Boolani suggests that Crowdstrike’s premium valuation is justified despite the stock trading at estimates higher than those of established SaaS security rivals.
|Operating Margin (TTM)||-25.36%|
|Quarterly Revenue Growth (YoY)||85.3%|
Crowdstrike share price vitals, Yahoo Finance, 1 September 2020
What’s next for Crowdstrike’s share price?
Other analysts have also delivered positive assessments of the share price’s prospects. Jefferies analyst Brent Thill maintained a hold rating on the stock while raising the one-year price target from $100 to $115 per share, according to a 28 July note.
Elsewhere, in early July Citi analyst Walter Pritchard upgraded his rating on the stock from sell to neutral, referencing evidence of market share gains in the endpoint cybersecurity market as the main reason for the upgrade. He also increased Citi’s one-year share price target on the stock from $74 per share to $116.

Directions:
[a] In the Crowdstrike share price passage, what did Citi analyst Walter Pritchard cite as the main reason for upgrading the stock?
[b] Carry on the Crowdstrike share price passage from its last sentence.

Supplied records:
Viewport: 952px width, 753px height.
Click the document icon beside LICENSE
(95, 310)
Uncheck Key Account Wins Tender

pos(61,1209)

Written responses:
[a] Evidence of market share gains in the endpoint cybersecurity market.

[b]
One of the drivers of volatility in recent months has been short-selling activity. For instance, at the start of last month, Crowdstrike’s share price dropped 14% before reversing the downward trend on 13 August.
However, longer-term Crowdstrike is expected to benefit from strong demand for security products globally as a large percentage of the world’s workforce continue to work from home. The likelihood of fresh coronavirus outbreaks means this trend could persist for some time.
According to 22 analysts polled by MarketBeat, the consensus is to buy the stock, a rating held by 17 of the analysts, while five rate it a hold. The average 12-month share price target of $109.82, represents a 12.7% decrease on 31 August’s close.